• _Reading text_:
## Gradient Boosting for Regression
#### Lewis Sears

Using tree based methods for regression, we now will write an algorithm that predicts continuous data using a method called gradient boosting. Before the algorithm, why don't we just observe how much more powerful the gradient boosted regressor actually is using sci-kit learn's *GradientBoostingRegressor*.

In [124]:
#real estate data for testing
df = pd.read_csv('car_data.csv')
df_cars = df[['Year', 'Selling_Price', 'Kms_Driven','Owner']]
target = df['Present_Price']

In [125]:
import sklearn.ensemble as ml
from sklearn.model_selection import train_test_split
from sklearn.linear_model import LinearRegression
X_train, X_test, y_train, y_test = train_test_split(df_cars, target, test_size=0.33, random_state=42)

In [234]:
gbr = ml.GradientBoostingRegressor(loss = 'ls', learning_rate = 0.75, n_estimators = 100, max_depth = 3)
lr = LinearRegression()

In [235]:
gbr.fit(X_train, y_train)
lr.fit(X_train, y_train)

LinearRegression()

In [236]:
boosted_scores = gbr.score(X_train, y_train), gbr.score(X_test, y_test)
reg_scores = lr.score(X_train, y_train), lr.score(X_test, y_test)

In [237]:
boosted_scores

(0.9999661753150955, 0.8595008046607651)

In [238]:
reg_scores

(0.8504954757170343, 0.7991031805544824)

So, even though it overfit the training data, the boosted tree regression far outperformed standard linear regression. It is a important to note that boosted models primarily reduce bias of our model, so it's common that they overfit on the training data. In contrast, ensemble methods that use bagging tend to reduce variance at the expense of some bias by training parallel models. This is a critical distinction in the two methods.

• _Entries shown_:
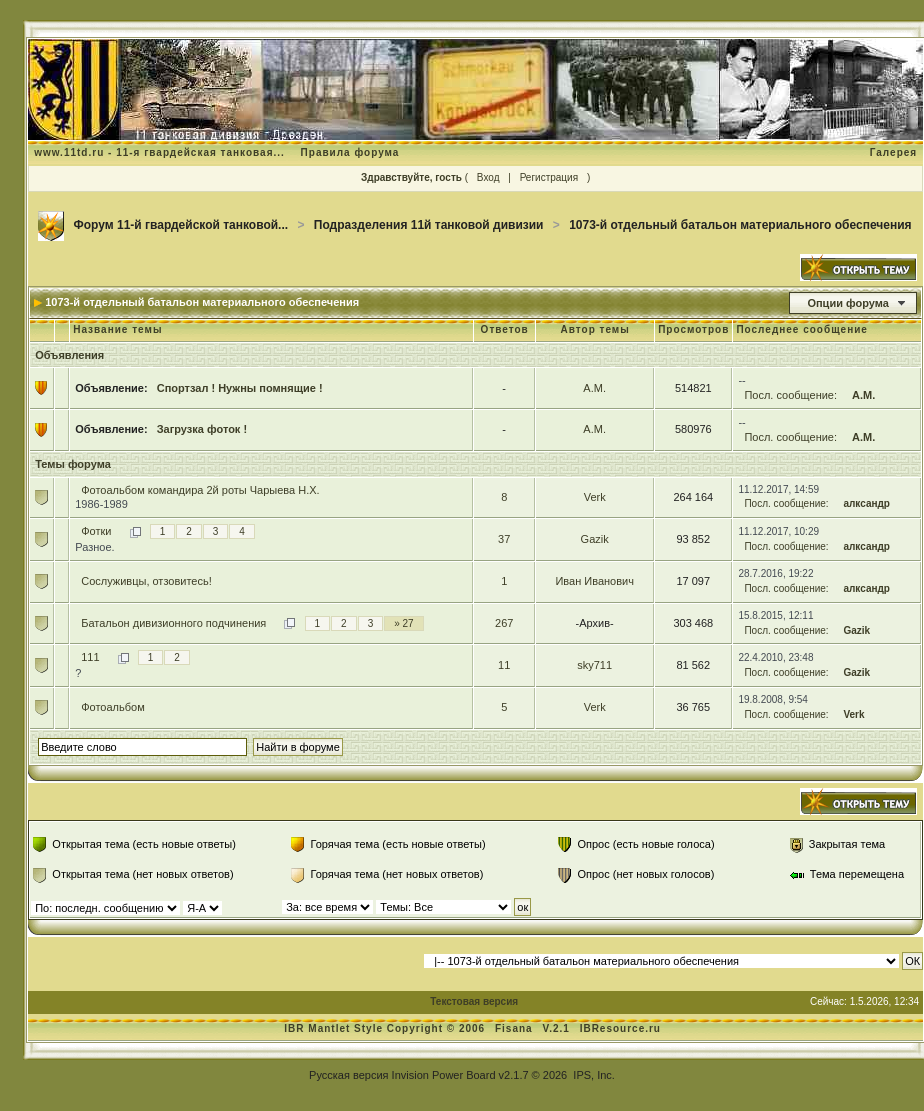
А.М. (594, 388)
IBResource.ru (620, 1028)
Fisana (515, 1028)
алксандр (866, 503)
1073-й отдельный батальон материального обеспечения (740, 225)
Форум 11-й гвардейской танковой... (181, 225)
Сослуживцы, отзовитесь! (146, 581)
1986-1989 (101, 504)
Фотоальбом (113, 707)
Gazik (595, 539)
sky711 (594, 665)
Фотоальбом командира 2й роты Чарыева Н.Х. (200, 490)
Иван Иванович (594, 581)
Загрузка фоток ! (202, 429)
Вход (488, 177)
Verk (595, 497)
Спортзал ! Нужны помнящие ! (240, 388)
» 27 (403, 623)
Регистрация (549, 177)
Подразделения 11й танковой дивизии (429, 225)
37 (504, 539)
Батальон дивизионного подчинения (173, 623)
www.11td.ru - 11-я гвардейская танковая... (159, 152)
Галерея (893, 152)
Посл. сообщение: (790, 395)
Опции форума (847, 303)
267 (504, 623)
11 (504, 665)
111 (90, 657)
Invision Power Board (444, 1075)
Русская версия (348, 1075)
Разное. (94, 547)
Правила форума (350, 152)
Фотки (96, 531)
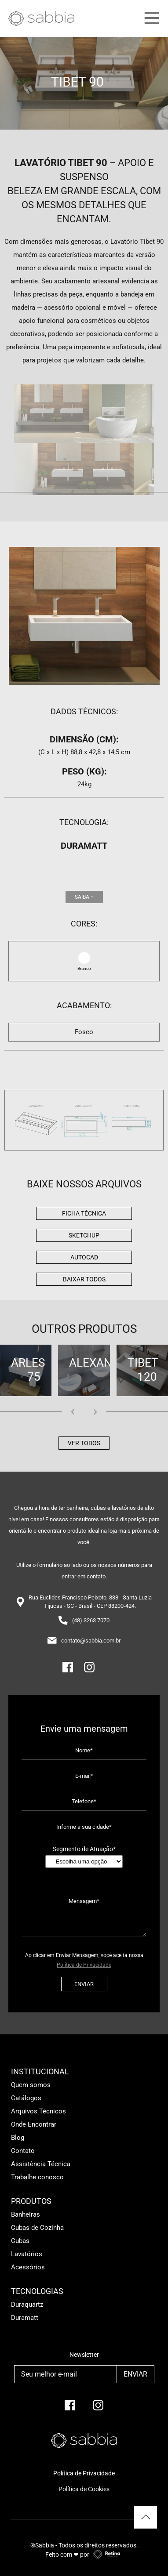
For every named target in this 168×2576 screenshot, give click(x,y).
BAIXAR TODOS (84, 1279)
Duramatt (24, 2318)
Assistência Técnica (40, 2164)
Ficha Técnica (84, 1213)
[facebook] (70, 2408)
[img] (84, 1120)
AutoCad (84, 1257)
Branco (84, 968)
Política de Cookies (84, 2489)
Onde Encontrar (33, 2124)
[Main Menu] (150, 18)
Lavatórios (26, 2254)
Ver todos (84, 1443)
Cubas (20, 2241)
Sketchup (84, 1235)
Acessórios (28, 2267)
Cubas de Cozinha (37, 2228)
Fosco (84, 1032)
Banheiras (25, 2214)
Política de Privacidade (84, 1965)
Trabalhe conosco (37, 2177)
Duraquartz (27, 2304)
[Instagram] (89, 1670)
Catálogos (26, 2098)
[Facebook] (67, 1670)
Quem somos (31, 2085)
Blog (17, 2138)
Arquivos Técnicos (38, 2111)
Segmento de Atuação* (84, 1856)
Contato (23, 2151)
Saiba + (84, 897)
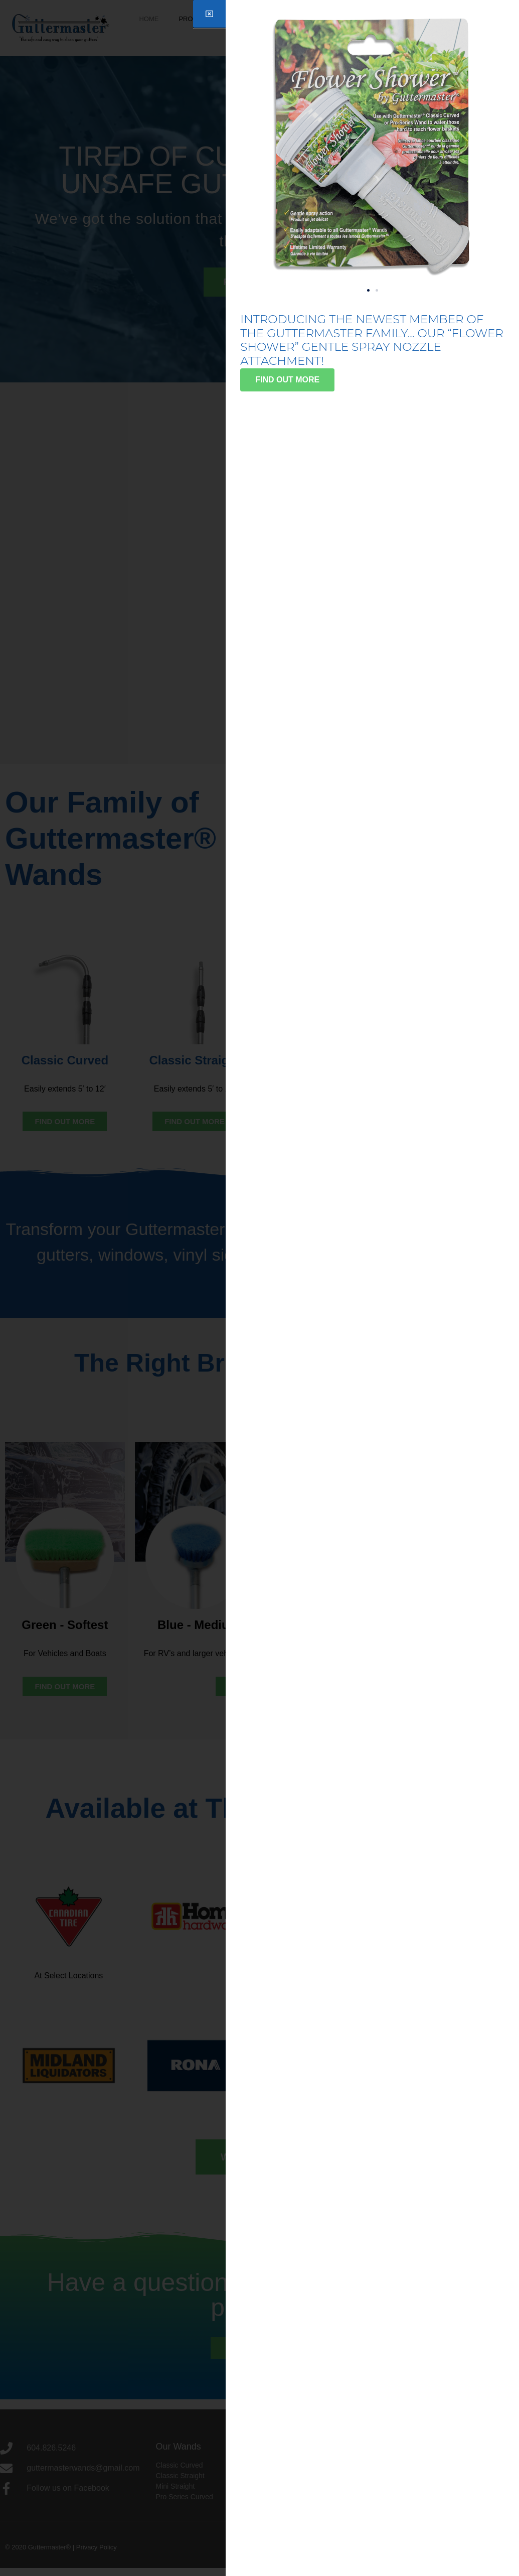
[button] (368, 290)
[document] (259, 1288)
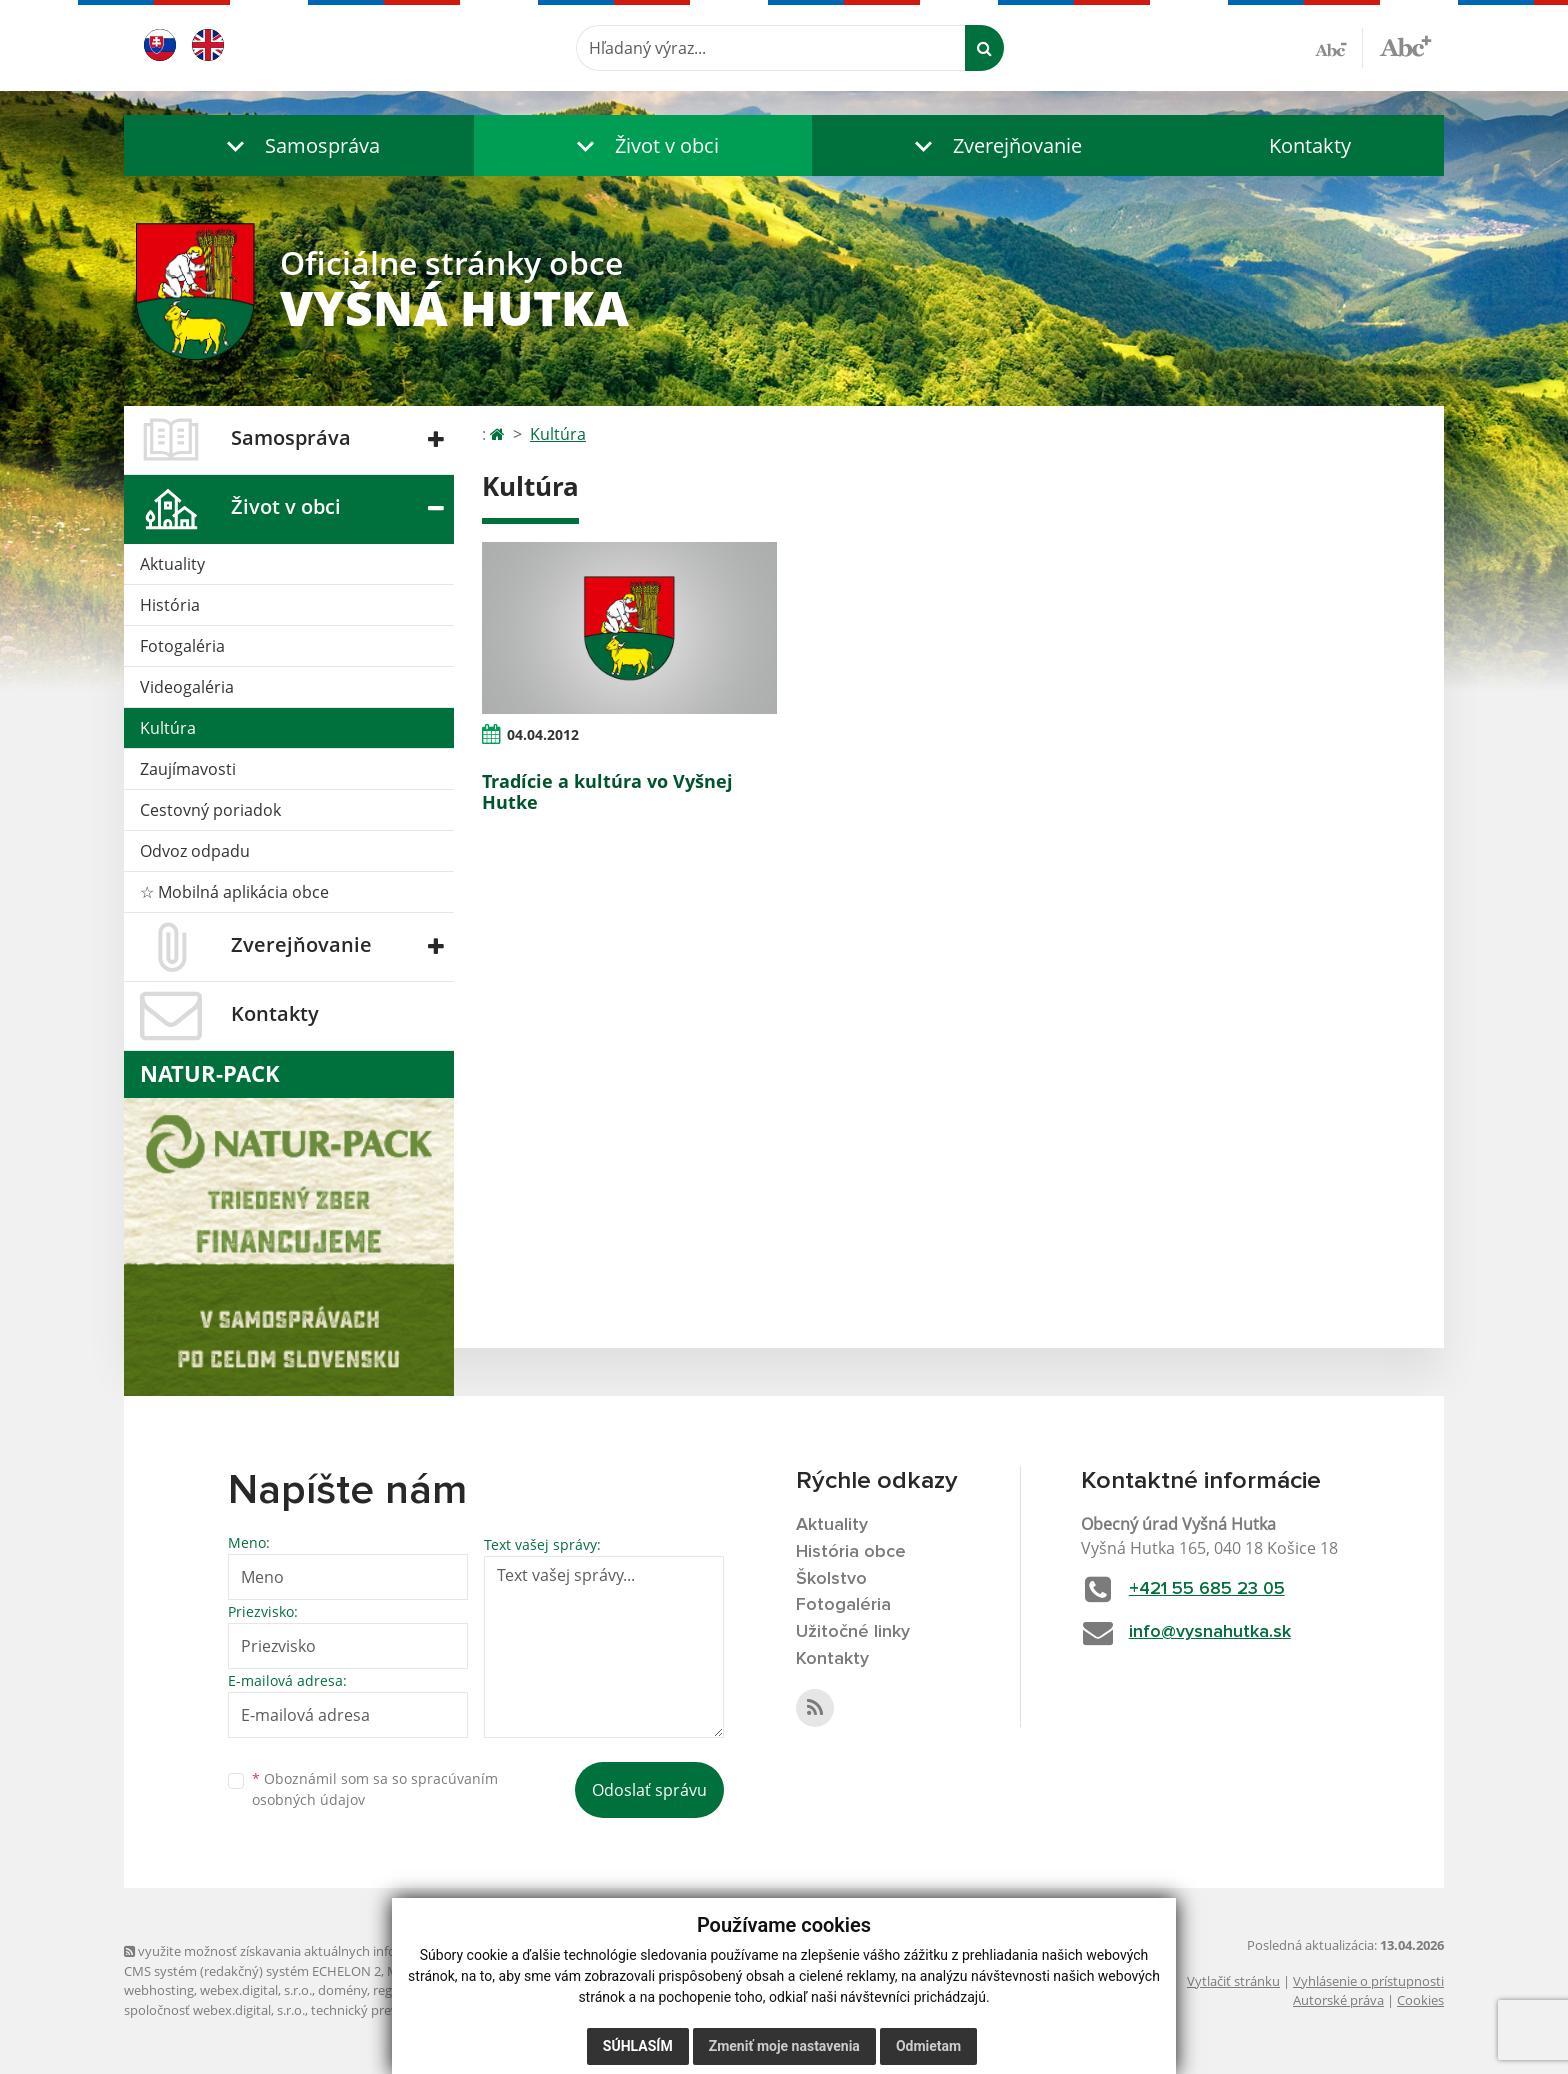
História (170, 605)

• _Objective_:
From the gradient boosting page, retype the passage that opens with the words containing "lr.fit(X_train, y_train)" and closes with "y_train), lr.score(X_test, y_test)". Keep every character unchanged.

• _Answer_:
lr.fit(X_train, y_train)

LinearRegression()

In [236]:
boosted_scores = gbr.score(X_train, y_train), gbr.score(X_test, y_test)
reg_scores = lr.score(X_train, y_train), lr.score(X_test, y_test)